What you need to do | Copy out exactly the stretch of the listing below that begins at the line containing "Open the comment history icon" and ends at the line containing "Task: Expand the chevron", and copy nothing outside it.

+ + + + + + +

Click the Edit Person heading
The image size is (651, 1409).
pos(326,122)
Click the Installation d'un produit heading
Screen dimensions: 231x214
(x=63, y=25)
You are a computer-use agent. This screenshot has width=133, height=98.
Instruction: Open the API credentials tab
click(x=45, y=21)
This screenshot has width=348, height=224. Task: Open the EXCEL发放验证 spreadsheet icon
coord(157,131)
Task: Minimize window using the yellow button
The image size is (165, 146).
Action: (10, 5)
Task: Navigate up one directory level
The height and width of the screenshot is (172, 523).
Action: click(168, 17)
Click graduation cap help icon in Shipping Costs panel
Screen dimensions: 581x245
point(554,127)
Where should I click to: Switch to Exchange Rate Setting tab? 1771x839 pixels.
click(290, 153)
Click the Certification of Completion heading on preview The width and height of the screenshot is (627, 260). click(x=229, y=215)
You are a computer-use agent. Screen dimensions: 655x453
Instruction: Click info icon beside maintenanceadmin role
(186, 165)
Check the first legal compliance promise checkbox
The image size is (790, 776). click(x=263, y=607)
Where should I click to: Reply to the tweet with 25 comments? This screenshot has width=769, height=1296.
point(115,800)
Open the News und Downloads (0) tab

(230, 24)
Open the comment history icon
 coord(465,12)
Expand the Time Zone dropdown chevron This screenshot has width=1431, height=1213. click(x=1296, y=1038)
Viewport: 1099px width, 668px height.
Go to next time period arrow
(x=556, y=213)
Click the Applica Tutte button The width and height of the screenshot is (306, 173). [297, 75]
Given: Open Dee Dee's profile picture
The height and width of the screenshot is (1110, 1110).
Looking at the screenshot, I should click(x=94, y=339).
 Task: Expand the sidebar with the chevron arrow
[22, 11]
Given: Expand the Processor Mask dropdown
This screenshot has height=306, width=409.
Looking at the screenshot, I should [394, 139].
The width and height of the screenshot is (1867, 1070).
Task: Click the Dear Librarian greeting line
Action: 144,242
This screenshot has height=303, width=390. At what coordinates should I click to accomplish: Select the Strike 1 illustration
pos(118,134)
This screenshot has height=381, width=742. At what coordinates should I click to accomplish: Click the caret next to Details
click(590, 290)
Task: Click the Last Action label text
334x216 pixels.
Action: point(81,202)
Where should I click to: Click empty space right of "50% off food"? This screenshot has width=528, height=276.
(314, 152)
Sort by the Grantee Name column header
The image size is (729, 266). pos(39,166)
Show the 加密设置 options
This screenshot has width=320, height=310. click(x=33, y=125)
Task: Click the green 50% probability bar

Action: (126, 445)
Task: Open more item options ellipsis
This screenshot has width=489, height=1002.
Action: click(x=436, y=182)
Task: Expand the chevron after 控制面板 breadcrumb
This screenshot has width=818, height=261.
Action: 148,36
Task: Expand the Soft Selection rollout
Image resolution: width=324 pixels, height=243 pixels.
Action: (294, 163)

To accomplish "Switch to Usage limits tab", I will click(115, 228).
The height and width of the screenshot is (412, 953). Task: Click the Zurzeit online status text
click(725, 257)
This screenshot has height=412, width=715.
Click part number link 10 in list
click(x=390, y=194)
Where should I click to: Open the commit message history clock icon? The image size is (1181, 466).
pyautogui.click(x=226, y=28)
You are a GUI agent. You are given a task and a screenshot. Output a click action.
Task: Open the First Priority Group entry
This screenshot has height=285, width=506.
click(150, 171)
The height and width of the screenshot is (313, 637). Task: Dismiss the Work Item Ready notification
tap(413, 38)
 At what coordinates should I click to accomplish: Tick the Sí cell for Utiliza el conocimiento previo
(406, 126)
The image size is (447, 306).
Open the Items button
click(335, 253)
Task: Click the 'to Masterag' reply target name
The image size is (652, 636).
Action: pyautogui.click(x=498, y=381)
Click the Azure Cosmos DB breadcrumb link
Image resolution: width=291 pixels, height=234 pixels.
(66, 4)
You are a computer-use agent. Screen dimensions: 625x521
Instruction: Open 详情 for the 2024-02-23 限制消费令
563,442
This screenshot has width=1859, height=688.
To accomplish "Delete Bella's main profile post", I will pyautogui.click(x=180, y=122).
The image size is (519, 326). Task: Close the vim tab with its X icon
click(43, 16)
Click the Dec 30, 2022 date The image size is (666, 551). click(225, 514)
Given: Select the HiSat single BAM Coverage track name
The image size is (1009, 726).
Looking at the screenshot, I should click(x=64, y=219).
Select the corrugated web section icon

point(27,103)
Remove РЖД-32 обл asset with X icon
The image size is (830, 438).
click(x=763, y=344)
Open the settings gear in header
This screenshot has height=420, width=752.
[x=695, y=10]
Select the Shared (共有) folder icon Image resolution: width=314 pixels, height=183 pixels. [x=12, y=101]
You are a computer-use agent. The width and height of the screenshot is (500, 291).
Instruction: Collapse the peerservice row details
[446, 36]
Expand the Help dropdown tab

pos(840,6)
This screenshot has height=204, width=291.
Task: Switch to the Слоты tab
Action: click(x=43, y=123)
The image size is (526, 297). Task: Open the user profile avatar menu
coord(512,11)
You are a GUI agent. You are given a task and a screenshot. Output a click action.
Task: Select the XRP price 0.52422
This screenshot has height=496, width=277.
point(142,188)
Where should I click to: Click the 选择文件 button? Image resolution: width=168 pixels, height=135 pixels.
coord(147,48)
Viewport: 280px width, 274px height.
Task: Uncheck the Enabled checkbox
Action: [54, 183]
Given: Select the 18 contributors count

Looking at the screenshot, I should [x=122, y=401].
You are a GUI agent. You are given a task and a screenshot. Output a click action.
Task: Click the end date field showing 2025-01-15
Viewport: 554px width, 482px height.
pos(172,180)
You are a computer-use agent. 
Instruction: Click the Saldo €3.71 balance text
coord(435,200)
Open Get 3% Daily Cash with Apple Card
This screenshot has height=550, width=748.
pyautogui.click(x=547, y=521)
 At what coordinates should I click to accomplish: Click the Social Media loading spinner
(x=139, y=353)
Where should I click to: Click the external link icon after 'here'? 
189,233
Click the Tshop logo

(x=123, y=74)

+ + + + + + +

Response area |
Open the comment history icon
 coord(465,12)
Expand the Time Zone dropdown chevron This screenshot has width=1431, height=1213. click(x=1296, y=1038)
Viewport: 1099px width, 668px height.
Go to next time period arrow
(x=556, y=213)
Click the Applica Tutte button The width and height of the screenshot is (306, 173). [297, 75]
Given: Open Dee Dee's profile picture
The height and width of the screenshot is (1110, 1110).
Looking at the screenshot, I should click(x=94, y=339).
 Task: Expand the sidebar with the chevron arrow
[22, 11]
Given: Expand the Processor Mask dropdown
This screenshot has height=306, width=409.
Looking at the screenshot, I should [394, 139].
The width and height of the screenshot is (1867, 1070).
Task: Click the Dear Librarian greeting line
Action: 144,242
This screenshot has height=303, width=390. At what coordinates should I click to accomplish: Select the Strike 1 illustration
pos(118,134)
This screenshot has height=381, width=742. At what coordinates should I click to accomplish: Click the caret next to Details
click(590, 290)
Task: Click the Last Action label text
334x216 pixels.
Action: point(81,202)
Where should I click to: Click empty space right of "50% off food"? This screenshot has width=528, height=276.
(314, 152)
Sort by the Grantee Name column header
The image size is (729, 266). pos(39,166)
Show the 加密设置 options
This screenshot has width=320, height=310. click(x=33, y=125)
Task: Click the green 50% probability bar

Action: (126, 445)
Task: Open more item options ellipsis
This screenshot has width=489, height=1002.
Action: click(x=436, y=182)
Task: Expand the chevron after 控制面板 breadcrumb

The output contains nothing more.